The second quarter’s decline, following a 5.2 percent annual drop in the prior period, underscores the persistent challenges for PC makers in an increasingly mobile world dominated by smartphones and tablets. Consumers in emerging economies are buying fewer PCs, and corporations have moderated spending on technology following a slight bump in the middle of last year. PC shipments are forecast to post their fourth straight consecutive annual decline this year.
“When people look at the market decline by 10 percent they will say: ‘Oh my God this year is going to be dead’ — that’s not true,” Gartner principal analyst Mikako Kitagawa said in an interview. “We think the market is going to go to a low-single-digit growth in 2016 and ongoing, because fundamentally people are going to keep buying PCs, but market size is shrinking due to different devices.”
The strength of the US dollar has caused prices to rise for PCs in other currencies and this might have affected demand, Gartner said.
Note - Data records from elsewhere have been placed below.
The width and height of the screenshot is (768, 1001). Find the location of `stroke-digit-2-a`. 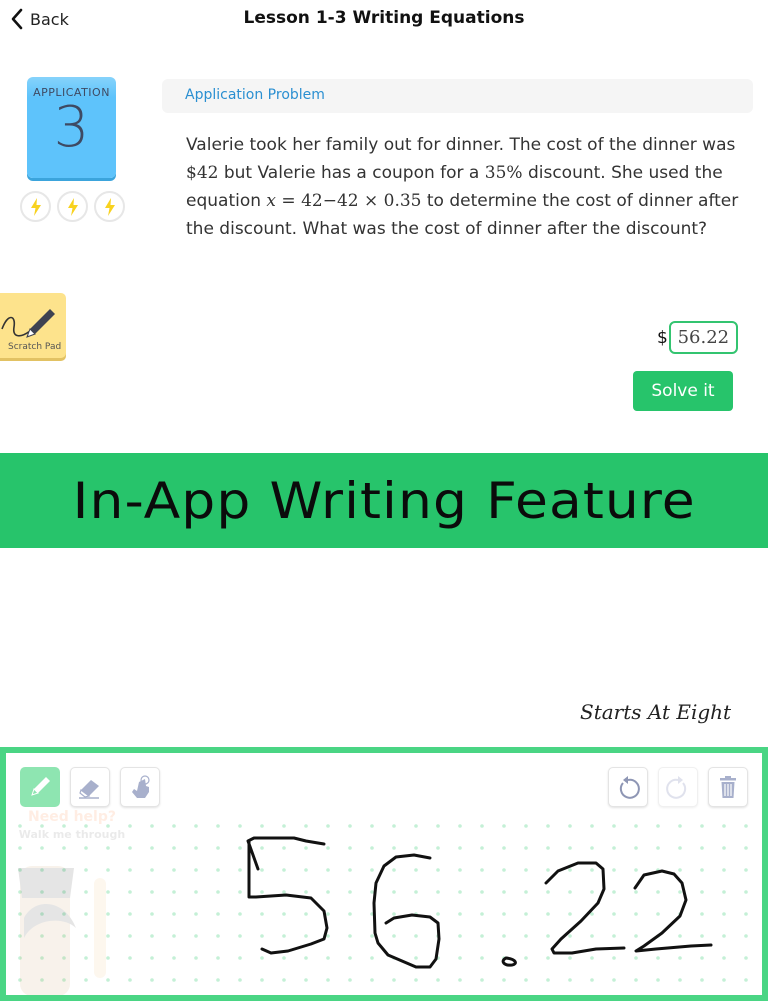

stroke-digit-2-a is located at coordinates (585, 908).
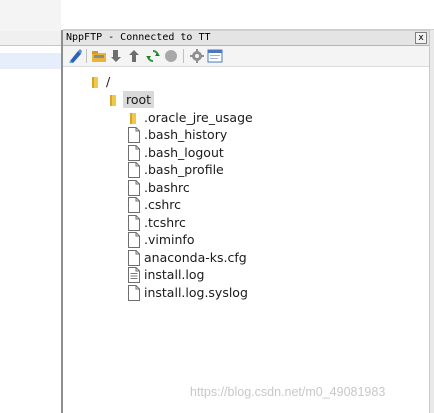 This screenshot has width=434, height=413. Describe the element at coordinates (171, 56) in the screenshot. I see `abort-icon` at that location.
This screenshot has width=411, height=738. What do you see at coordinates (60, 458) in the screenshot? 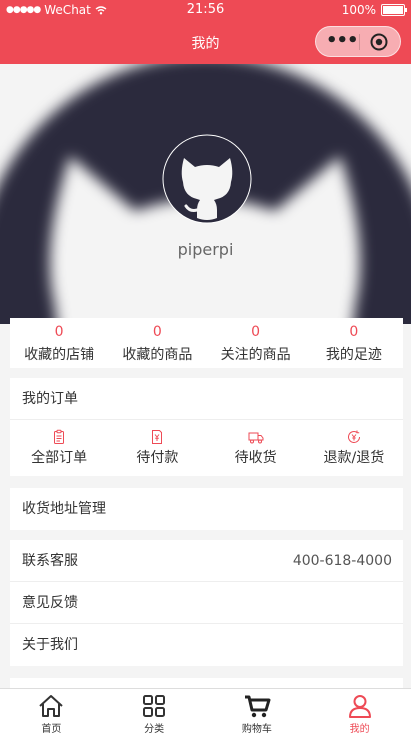
I see `order-label: 全部订单` at bounding box center [60, 458].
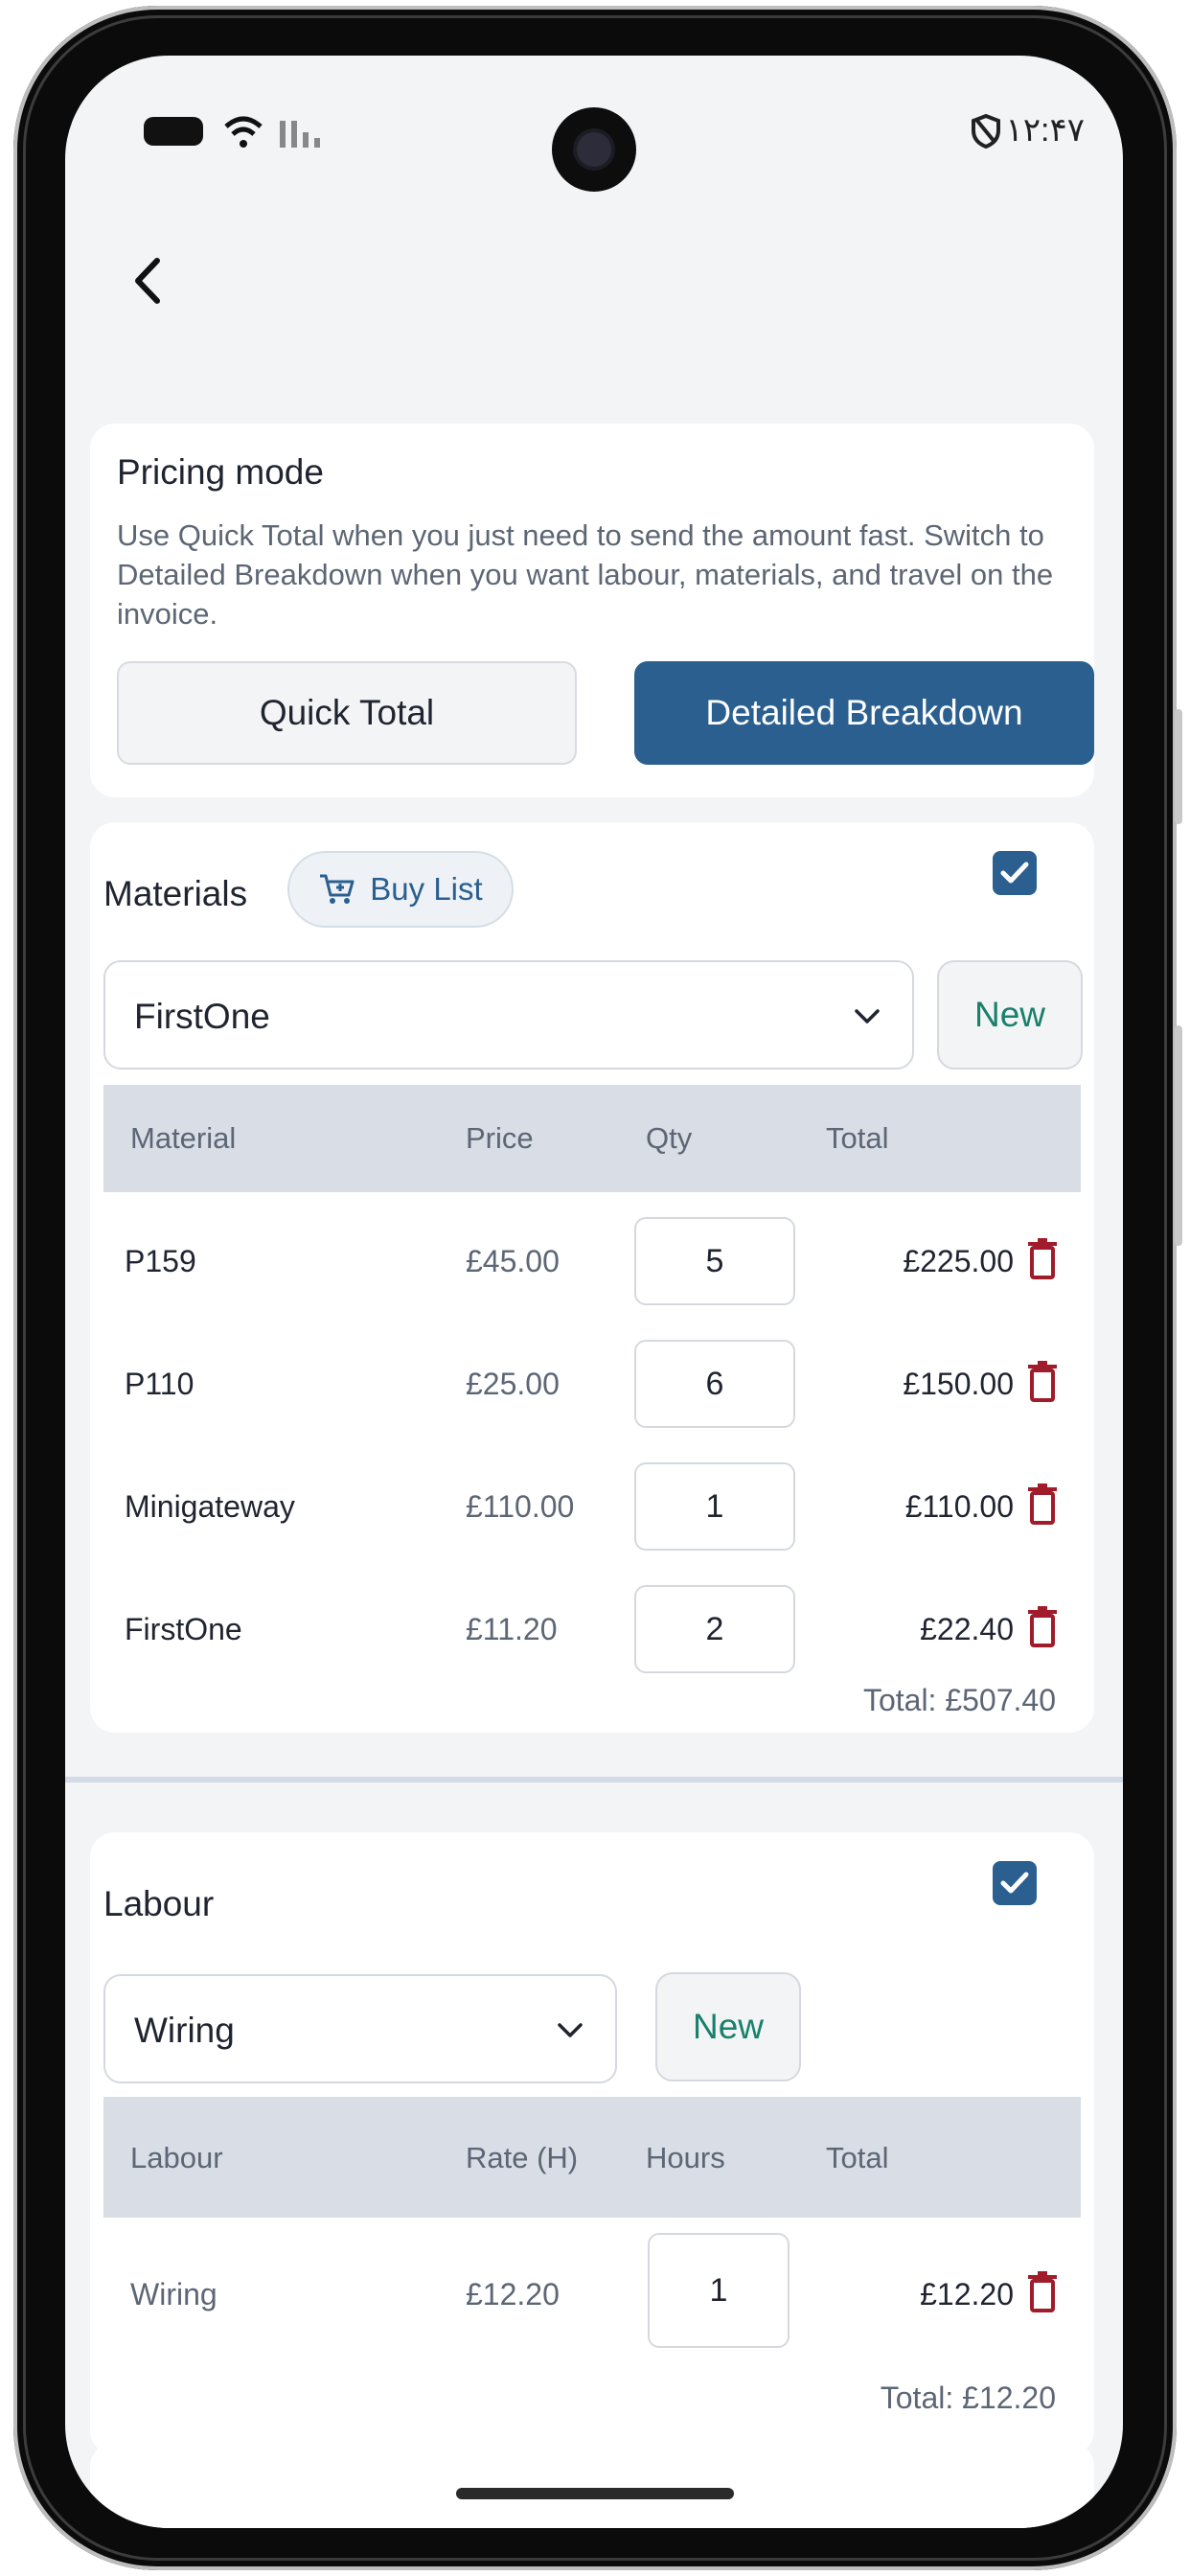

Rival researcher International Data Corp (IDC), which does not include tablets in its tally, also said global shipments slumped by 11.8 percent to 66.1 million units in the period, with the US market declining by 3.3 percent. The research firm attributed the drop to many of the same reasons highlighted by Gartner.
The slump last quarter took a toll on some PC-dependent companies, with microprocessor provider Advanced Micro Devices Inc lowering its quarterly sales forecast on Monday and memorychip maker Micron Technologies Inc doing the same last month.
Demand for PCs has been slightly depressed because of the coming introduction of Microsoft Corp’s next operating system, Windows 10, which is slated for the third quarter. The new software might not rejuvenate the PC market in the way it has in the past, because “many users will opt for a free OS upgrade rather than buying a new PC,” IDC vice president Loren Loverde said in a statement.
Lenovo Group Ltd (聯想) widened its lead as the top global supplier with a 19.7 percent share of the market, Gartner said. The company shipped 13.5 million PCs, down 6.8 percent from a year earlier. Hewlett-Packard Co’s shipments fell by 9.5 percent to 11.9 million, followed by Dell Inc, whose shipments shrank by 4.9 percent.